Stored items
· · · · · · ·

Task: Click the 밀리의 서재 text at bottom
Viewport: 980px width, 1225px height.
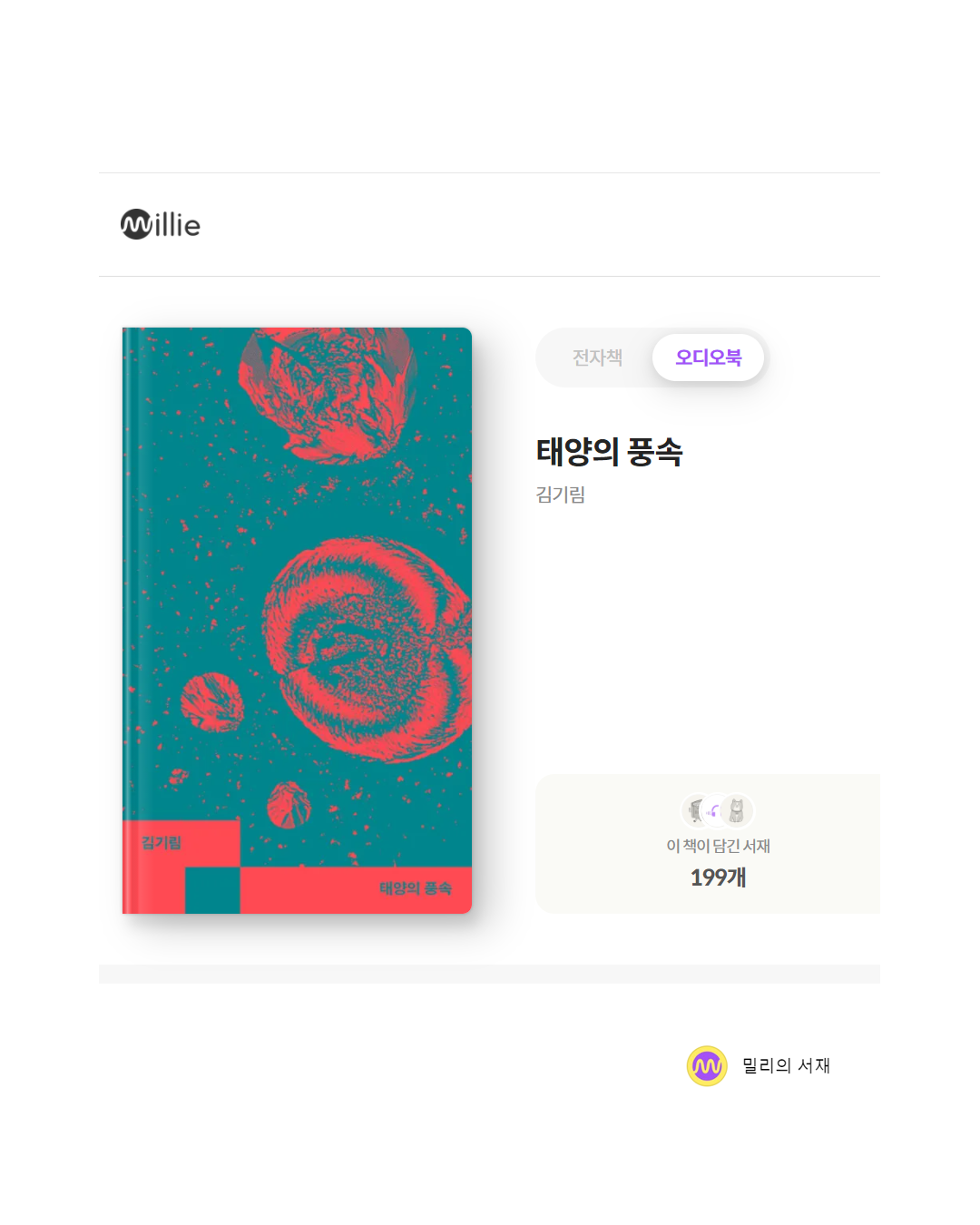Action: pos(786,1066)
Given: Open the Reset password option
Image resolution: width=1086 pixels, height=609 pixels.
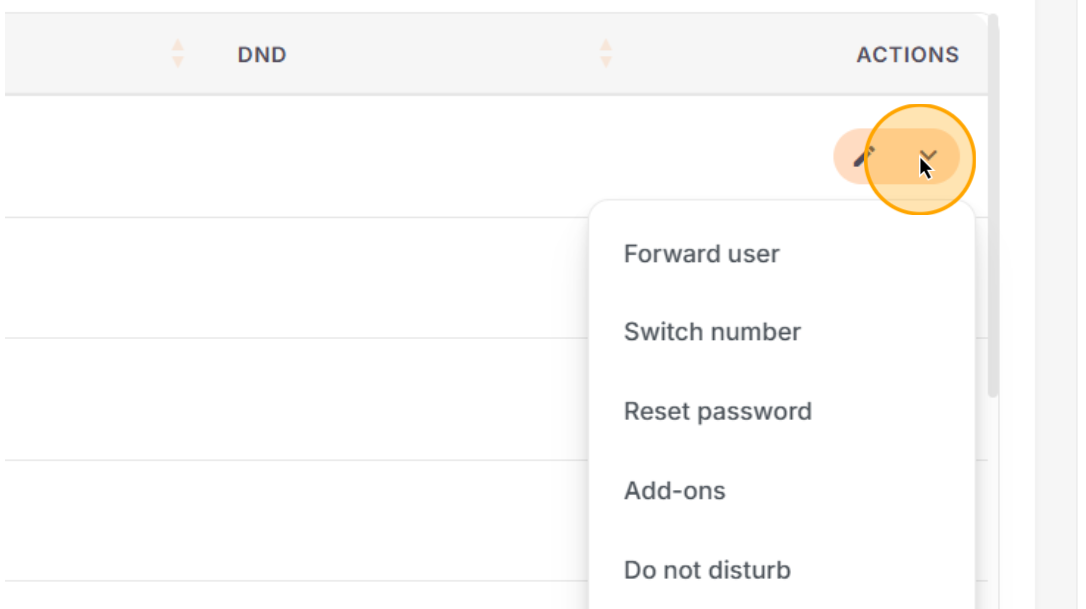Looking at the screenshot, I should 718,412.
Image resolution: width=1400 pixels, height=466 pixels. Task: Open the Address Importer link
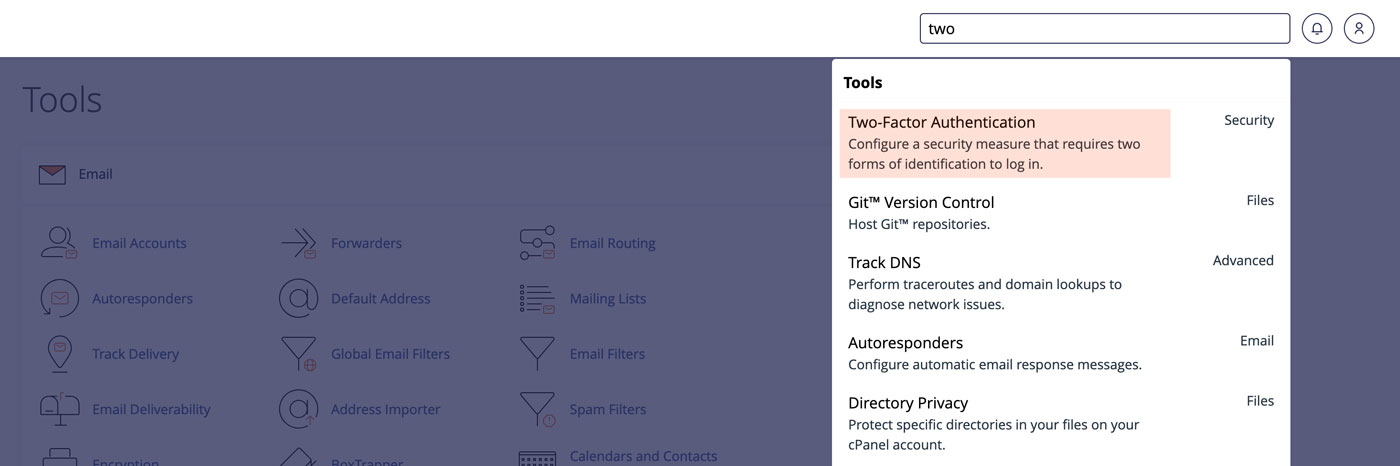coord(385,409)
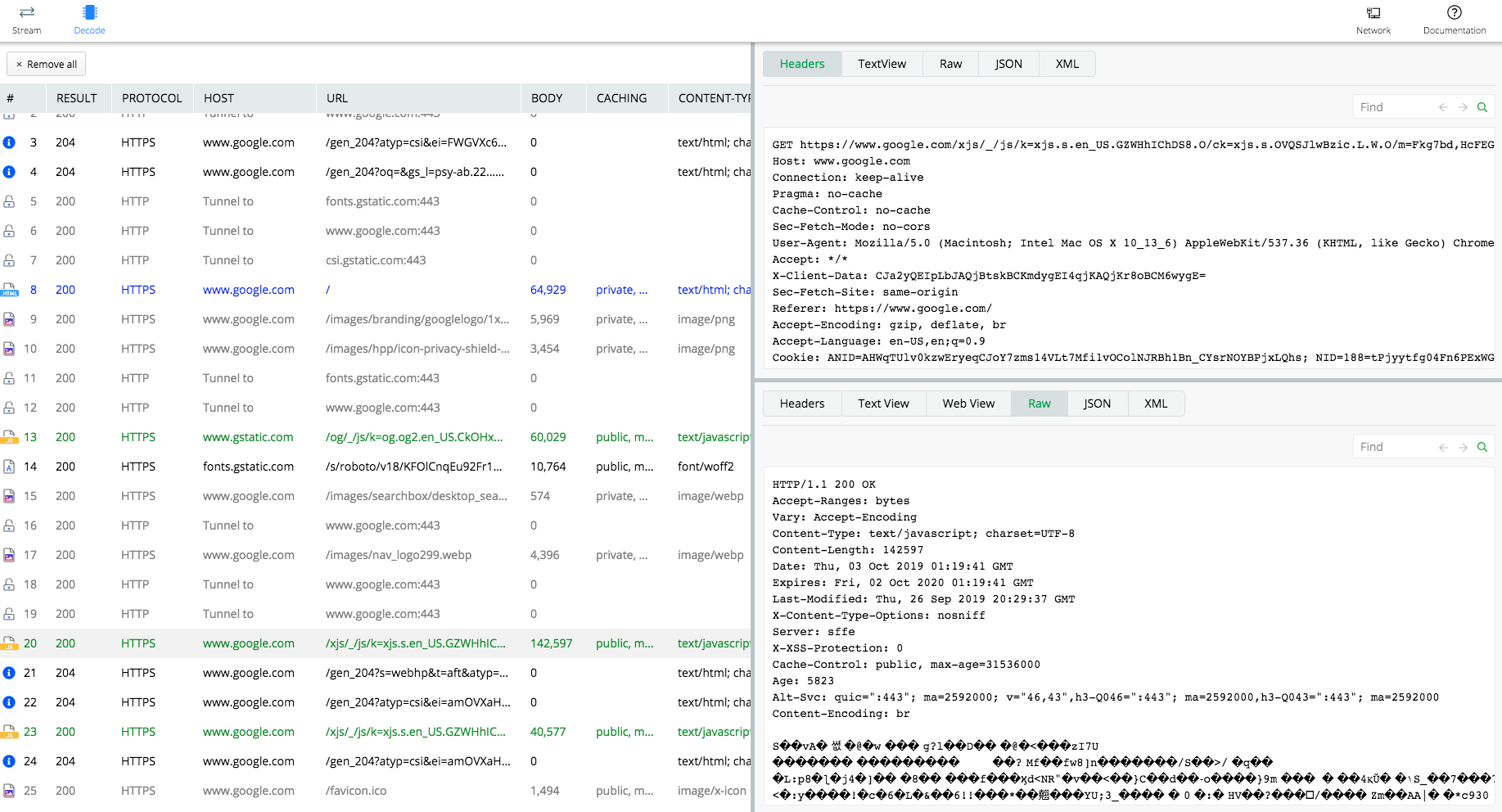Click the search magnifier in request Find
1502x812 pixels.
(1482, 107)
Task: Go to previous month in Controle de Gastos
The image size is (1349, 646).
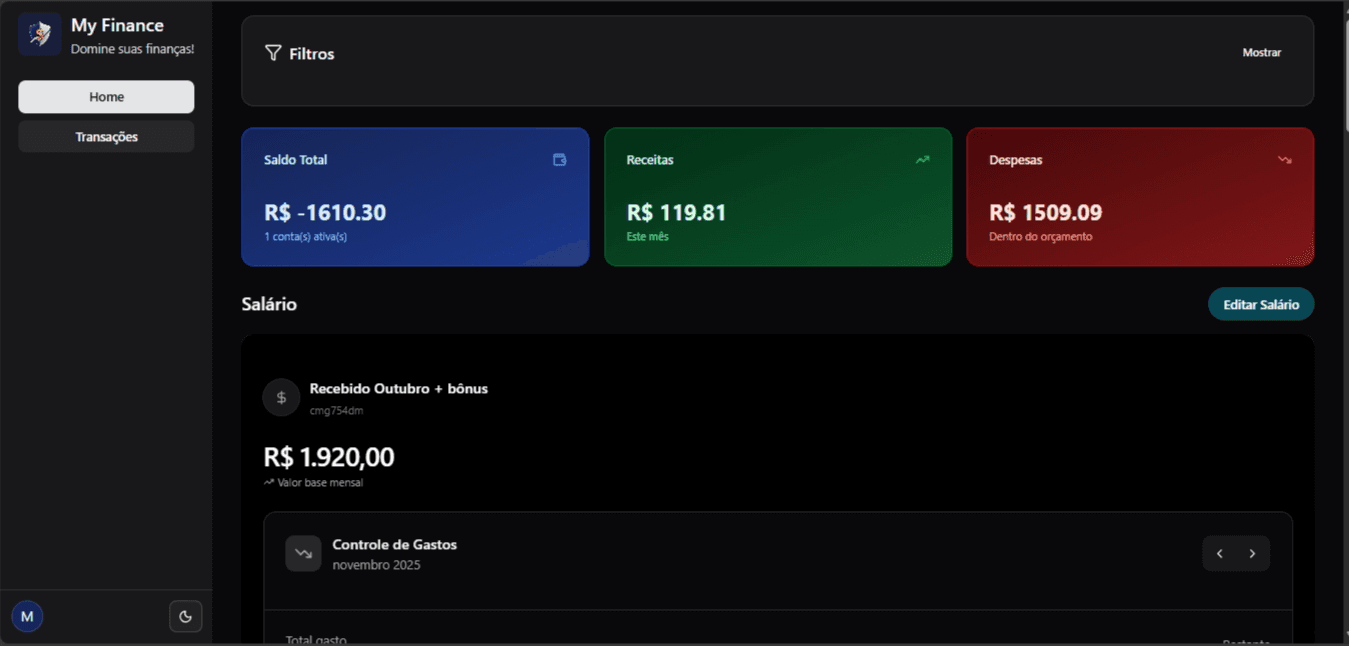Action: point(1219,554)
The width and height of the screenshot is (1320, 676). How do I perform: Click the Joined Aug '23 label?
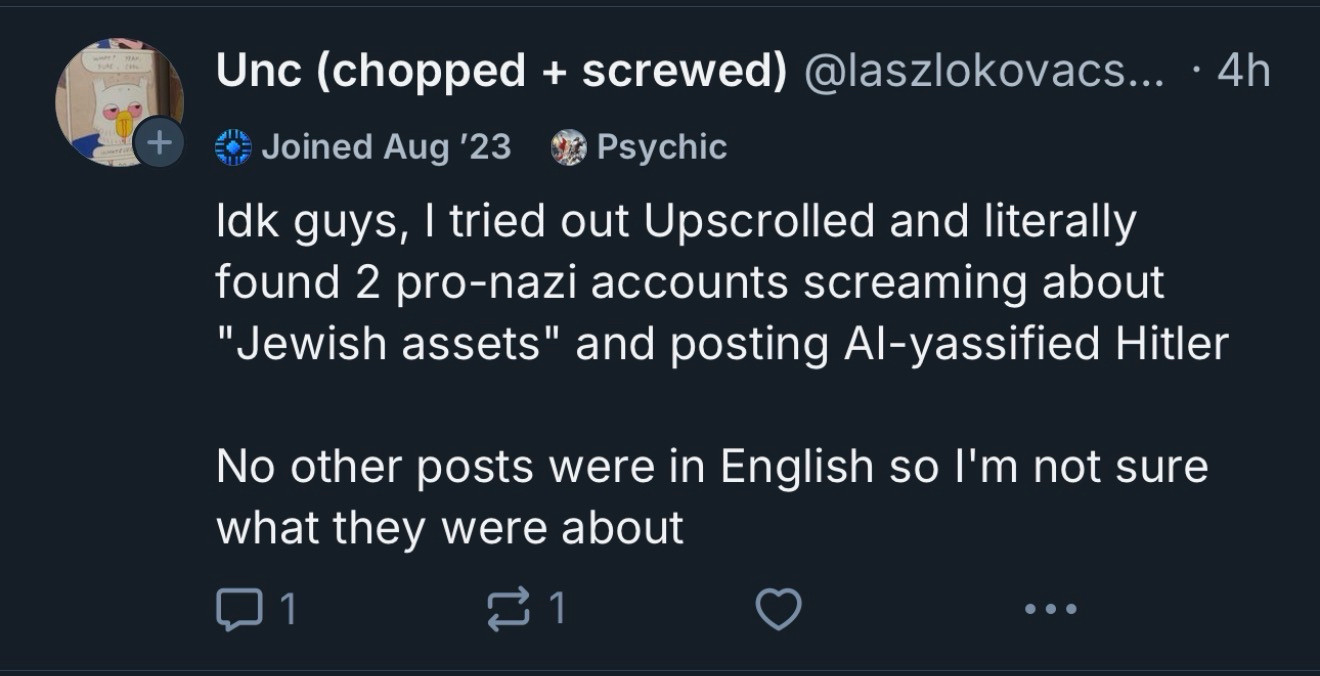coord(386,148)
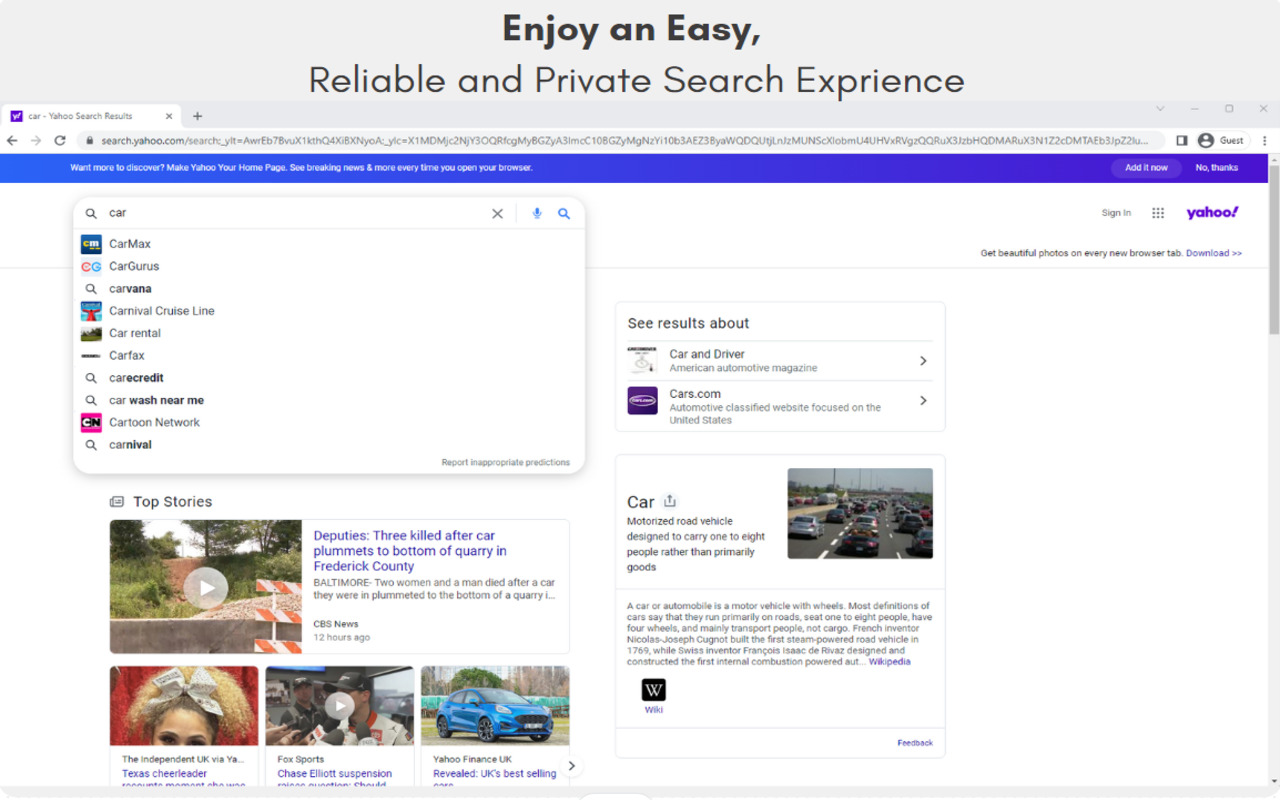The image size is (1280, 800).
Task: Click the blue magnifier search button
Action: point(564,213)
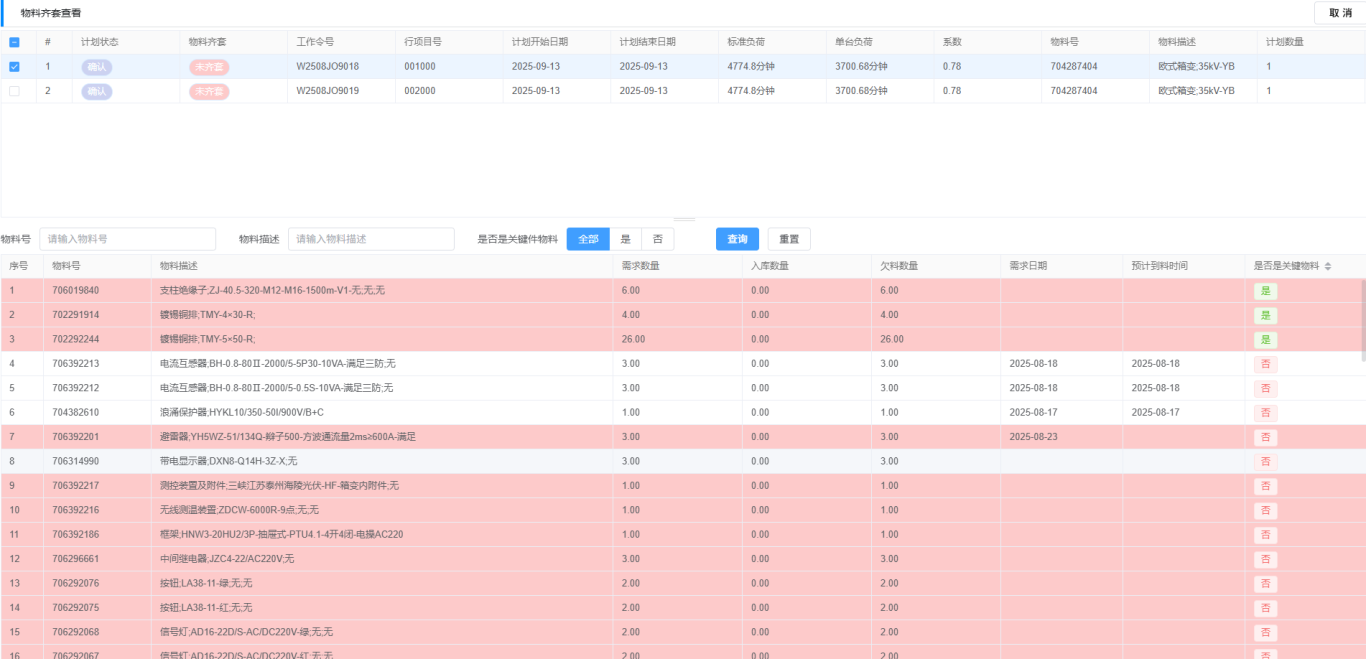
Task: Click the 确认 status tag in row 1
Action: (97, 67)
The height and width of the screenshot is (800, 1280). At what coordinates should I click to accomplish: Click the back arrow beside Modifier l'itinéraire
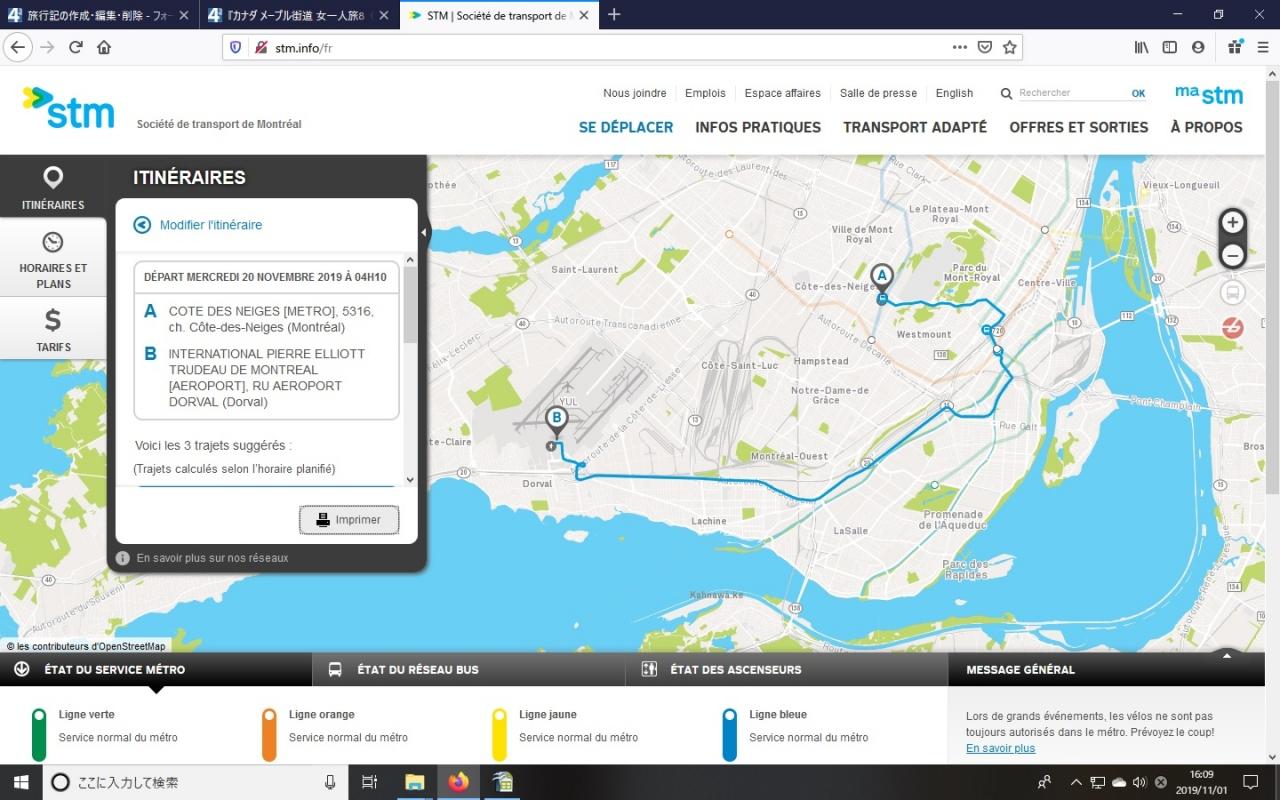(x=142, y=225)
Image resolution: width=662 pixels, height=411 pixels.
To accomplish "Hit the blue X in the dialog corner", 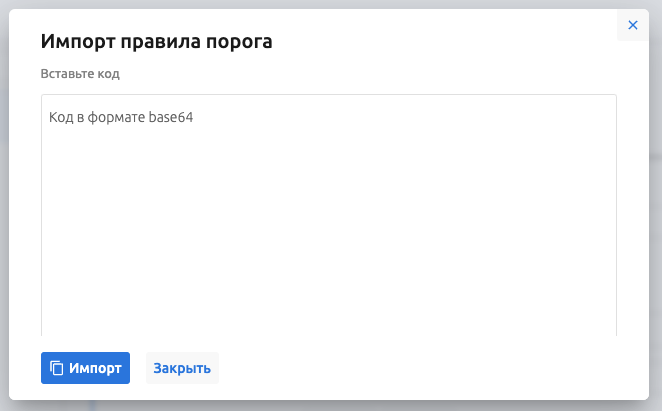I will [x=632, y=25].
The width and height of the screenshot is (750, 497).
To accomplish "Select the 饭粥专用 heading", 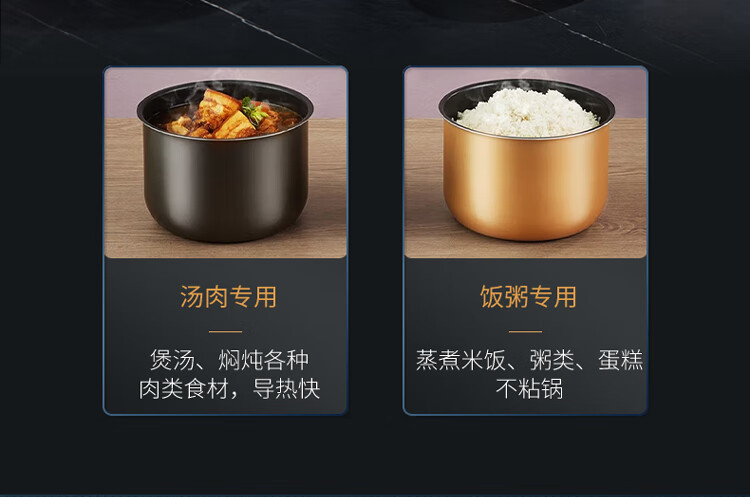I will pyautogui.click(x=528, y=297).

· · · · · · ·

Copy only these lines from the records above, exactly: the one with "Image resolution: width=1086", the one with "Task: Go to", and those between. Skip the pictures.

Answer area =
Image resolution: width=1086 pixels, height=609 pixels.
Looking at the screenshot, I should 718,412.
Image resolution: width=1400 pixels, height=466 pixels. Task: Open the Address Importer link
coord(385,409)
Click the search magnifier in request Find
1502x812 pixels.
(1482, 107)
Task: Go to previous month in Controle de Gastos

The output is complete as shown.